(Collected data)

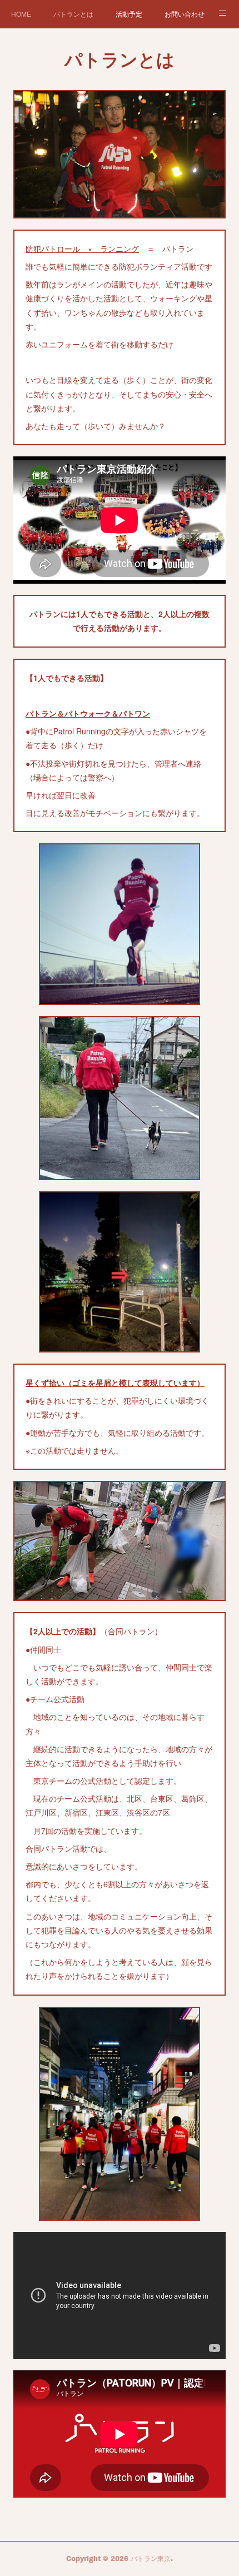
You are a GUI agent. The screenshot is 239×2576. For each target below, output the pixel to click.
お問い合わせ (185, 13)
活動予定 (129, 13)
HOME (21, 13)
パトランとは (73, 13)
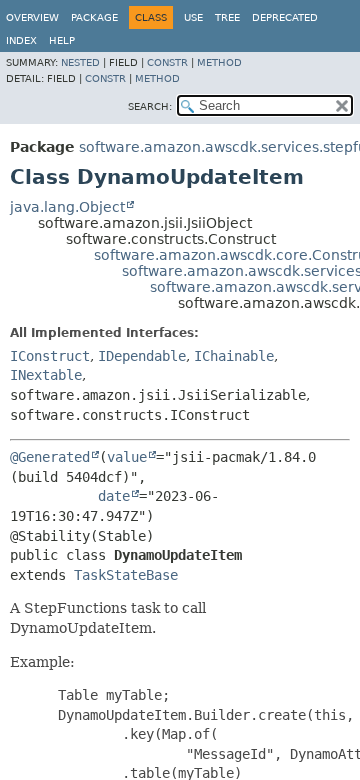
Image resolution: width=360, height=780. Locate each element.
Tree (227, 17)
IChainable (234, 356)
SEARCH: (150, 106)
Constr (167, 62)
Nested (80, 62)
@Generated (50, 457)
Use (193, 17)
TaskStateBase (126, 575)
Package (94, 17)
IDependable (142, 356)
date (114, 496)
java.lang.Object (67, 207)
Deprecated (285, 17)
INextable (46, 375)
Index (21, 40)
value (127, 457)
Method (219, 62)
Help (62, 40)
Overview (32, 17)
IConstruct (50, 356)
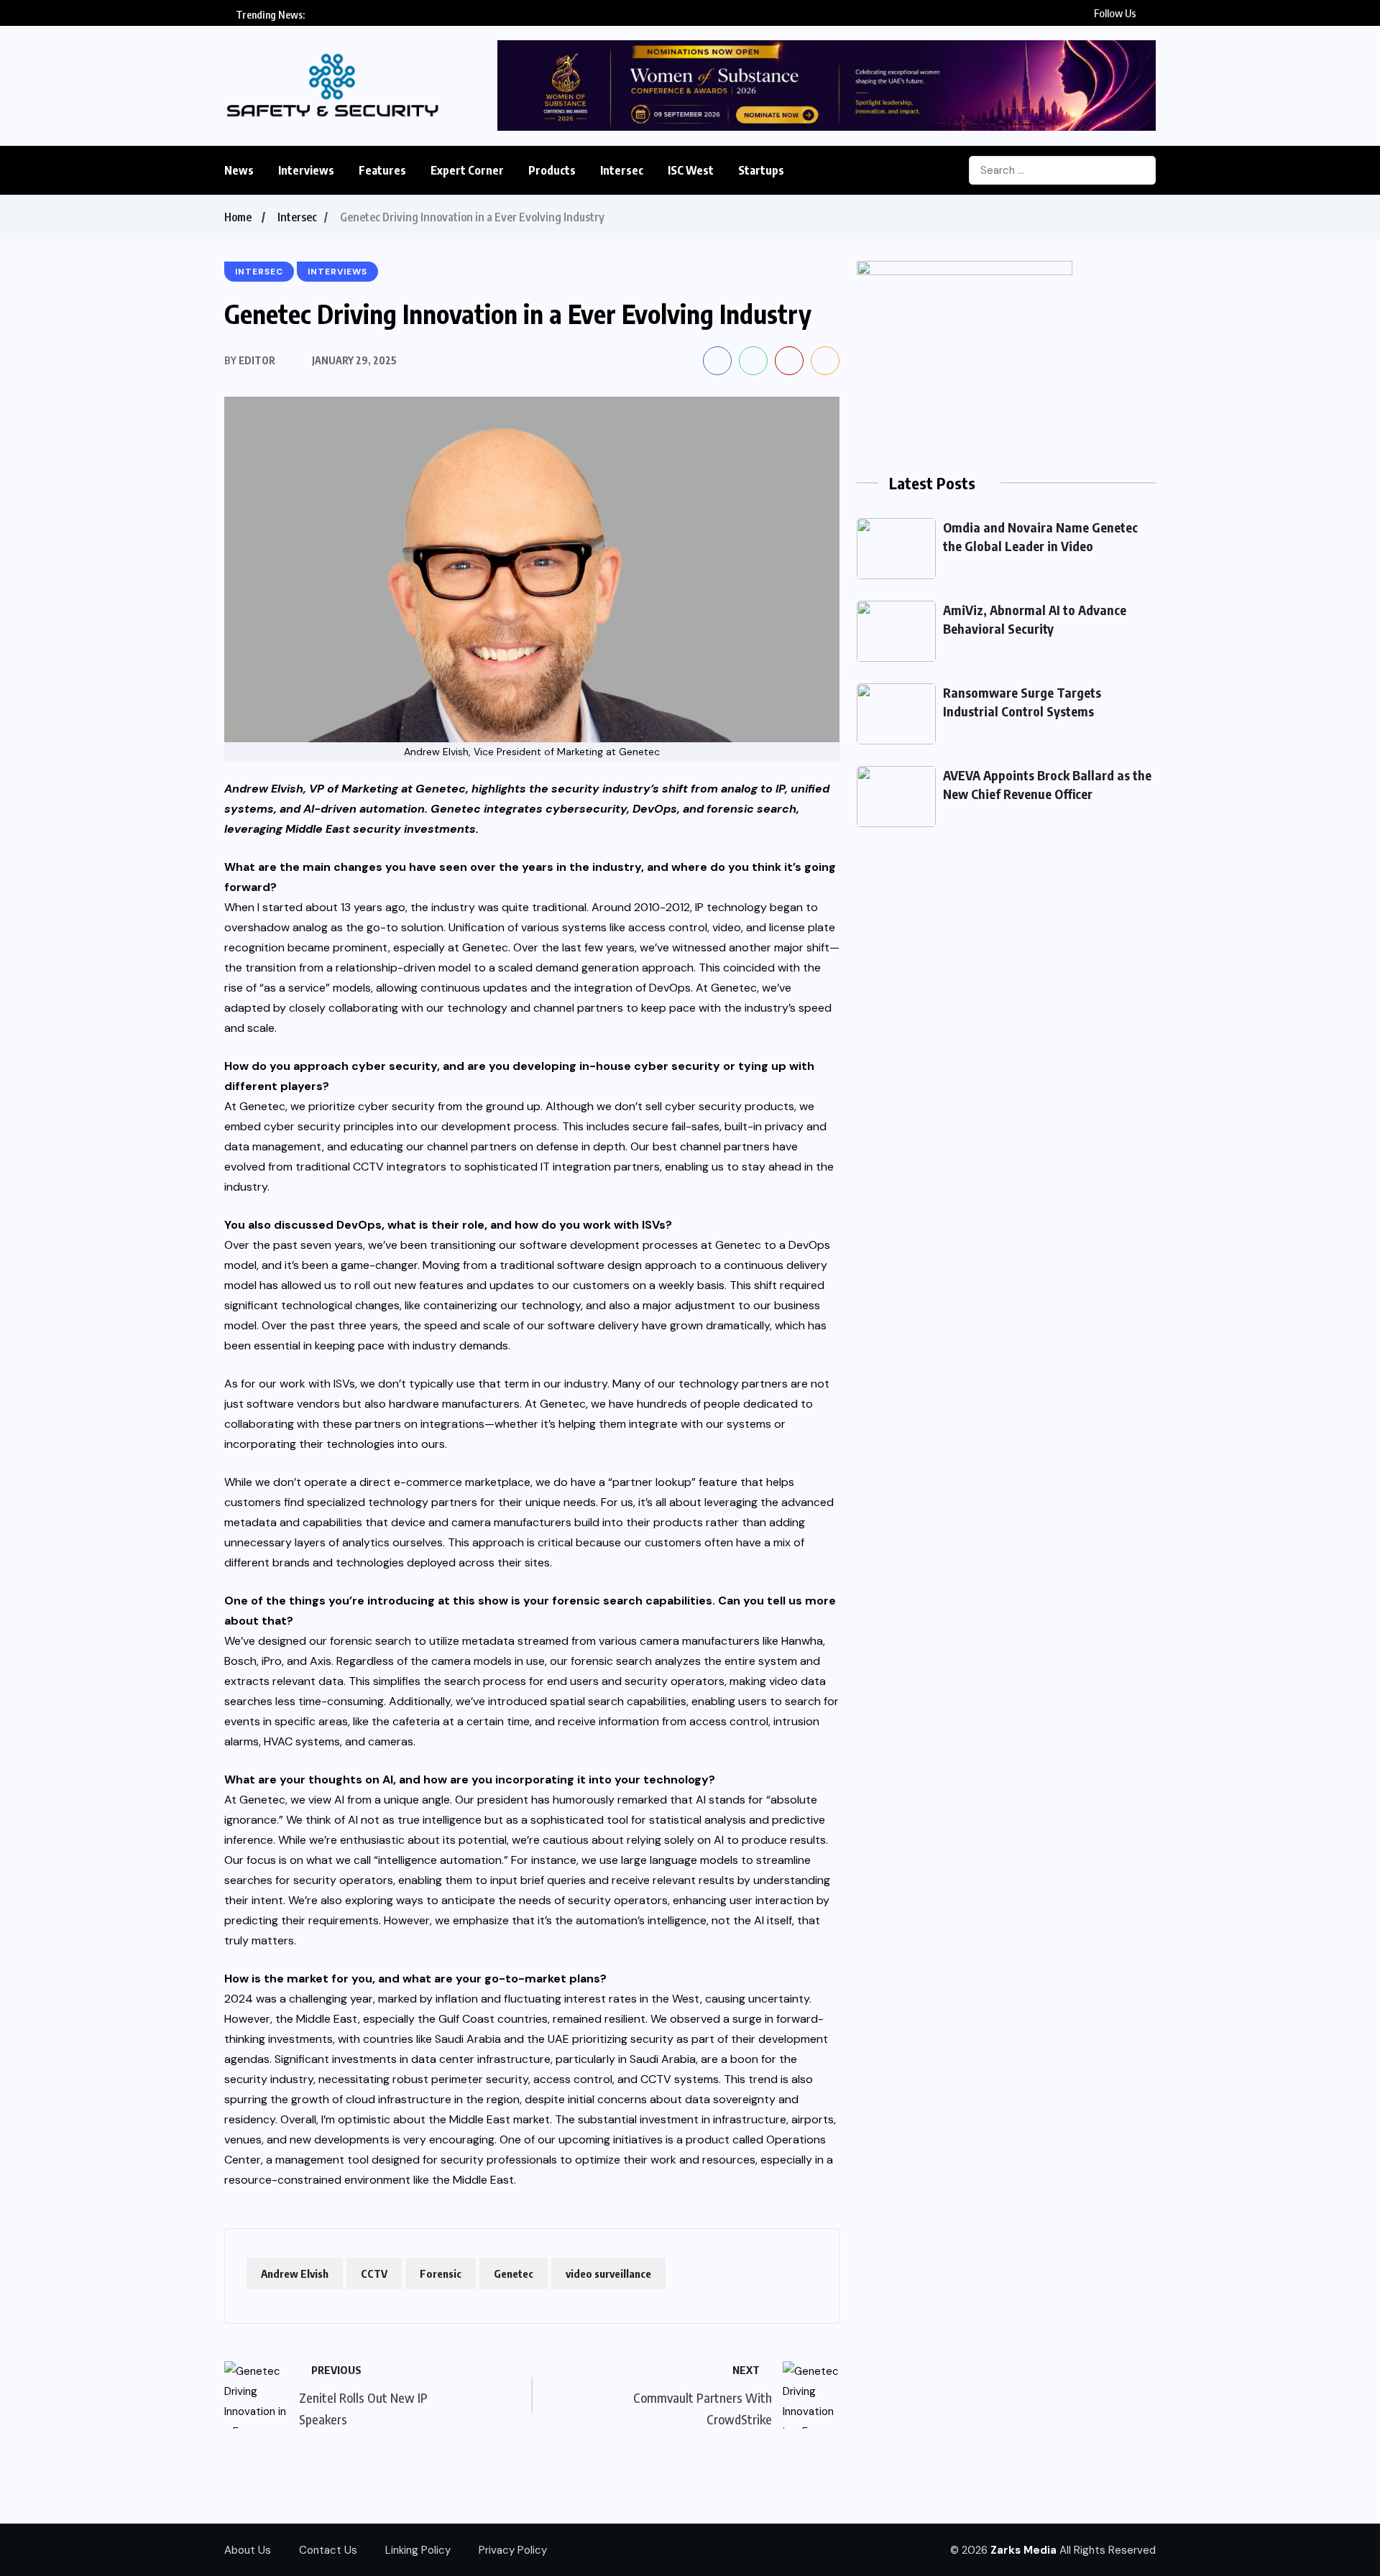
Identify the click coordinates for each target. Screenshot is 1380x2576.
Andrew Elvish (294, 2273)
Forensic (440, 2273)
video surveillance (608, 2273)
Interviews (306, 170)
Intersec (621, 170)
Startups (761, 170)
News (239, 170)
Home (238, 217)
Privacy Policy (513, 2550)
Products (552, 170)
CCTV (374, 2273)
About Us (247, 2550)
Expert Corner (467, 170)
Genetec (513, 2273)
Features (382, 170)
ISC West (691, 170)
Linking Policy (418, 2550)
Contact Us (328, 2550)
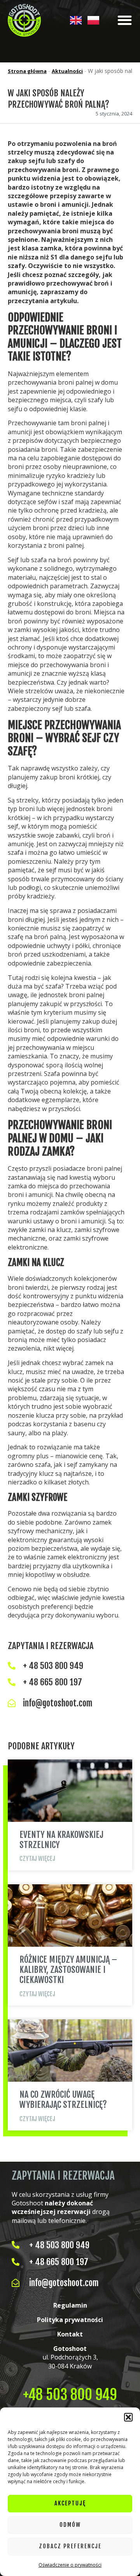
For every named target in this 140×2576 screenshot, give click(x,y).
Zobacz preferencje (70, 2546)
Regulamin (70, 2305)
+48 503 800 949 (70, 2395)
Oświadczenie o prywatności (70, 2565)
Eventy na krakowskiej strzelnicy (61, 1839)
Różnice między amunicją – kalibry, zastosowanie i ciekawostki (68, 1969)
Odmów (70, 2524)
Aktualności (67, 71)
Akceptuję (70, 2503)
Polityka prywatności (70, 2319)
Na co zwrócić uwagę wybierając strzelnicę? (63, 2099)
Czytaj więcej (37, 1858)
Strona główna (27, 71)
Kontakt (70, 2334)
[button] (128, 2417)
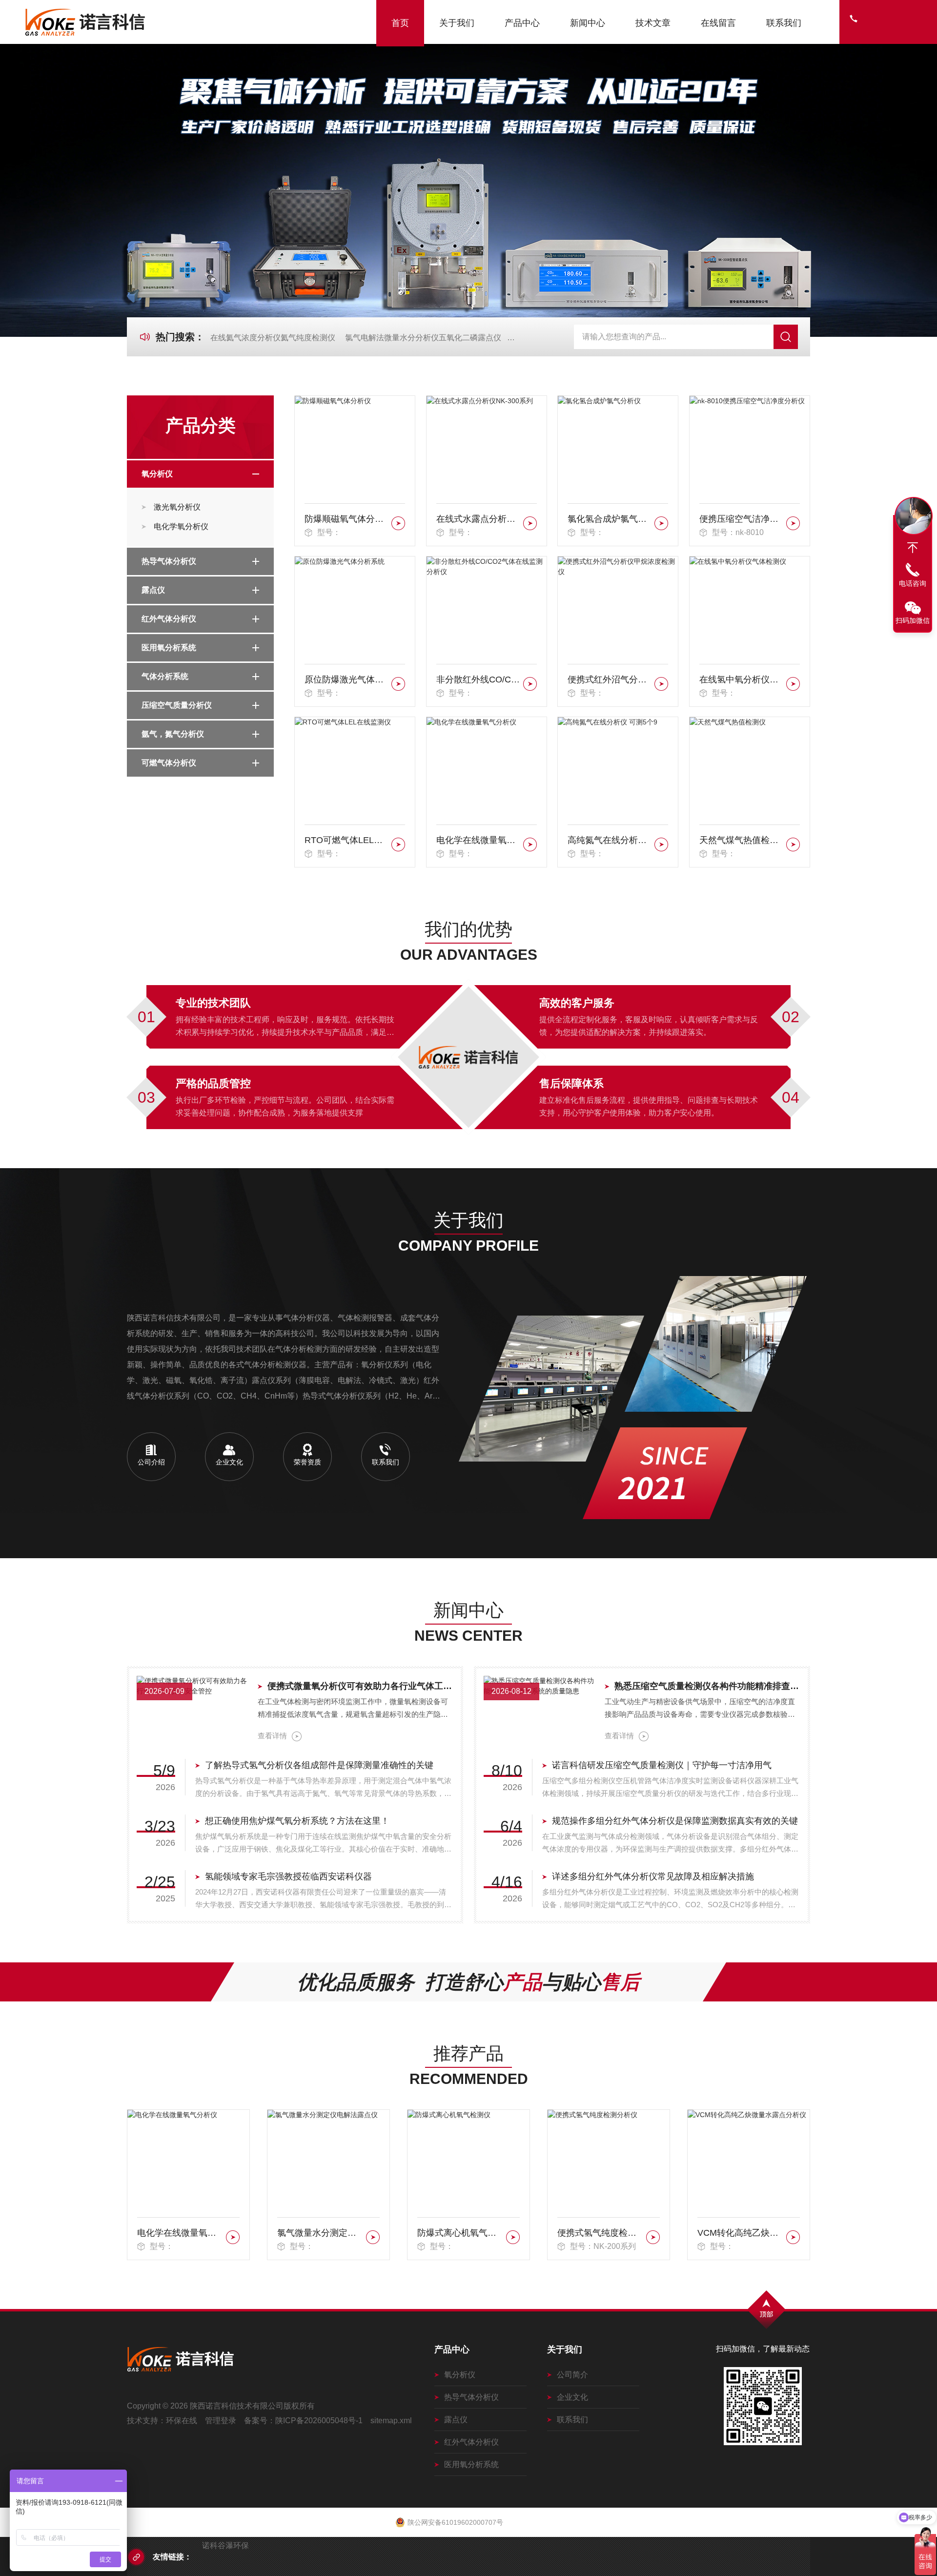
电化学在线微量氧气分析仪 (478, 840)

* _WHAT NEEDS TO BE DONE_: What is needed is an exact copy of the lines from the beginning of the data through the line containing "Polityka prywatności (70, 2319)", both included, without any pictures.

* _RESULT OF THE EXERCISE_:
You are a GUI agent. The screenshot is 239×2576. For each target below, output the pixel to click.
お問い合わせ (185, 13)
活動予定 (129, 13)
HOME (21, 13)
パトランとは (73, 13)
Image resolution: width=360, height=780. Locate each element.
Tree (227, 17)
IChainable (234, 356)
SEARCH: (150, 106)
Constr (167, 62)
Nested (80, 62)
@Generated (50, 457)
Use (193, 17)
TaskStateBase (126, 575)
Package (94, 17)
IDependable (142, 356)
date (114, 496)
java.lang.Object (67, 207)
Deprecated (285, 17)
INextable (46, 375)
Index (21, 40)
value (127, 457)
Method (219, 62)
Help (62, 40)
Overview (32, 17)
IConstruct (50, 356)
Identify the click coordinates for each target. Screenshot is 1380x2576.
Andrew Elvish (294, 2273)
Forensic (440, 2273)
video surveillance (608, 2273)
Interviews (306, 170)
Intersec (621, 170)
Startups (761, 170)
News (239, 170)
Home (238, 217)
Privacy Policy (513, 2550)
Products (552, 170)
CCTV (374, 2273)
About Us (247, 2550)
Expert Corner (467, 170)
Genetec (513, 2273)
Features (382, 170)
ISC West (691, 170)
Linking Policy (418, 2550)
Contact Us (328, 2550)
For every named target in this 140×2576 screenshot, give click(x,y).
Zobacz preferencje (70, 2546)
Regulamin (70, 2305)
+48 503 800 949 (70, 2395)
Oświadczenie o prywatności (70, 2565)
Eventy na krakowskiej strzelnicy (61, 1839)
Różnice między amunicją – kalibry, zastosowanie i ciekawostki (68, 1969)
Odmów (70, 2524)
Aktualności (67, 71)
Akceptuję (70, 2503)
Polityka prywatności (70, 2319)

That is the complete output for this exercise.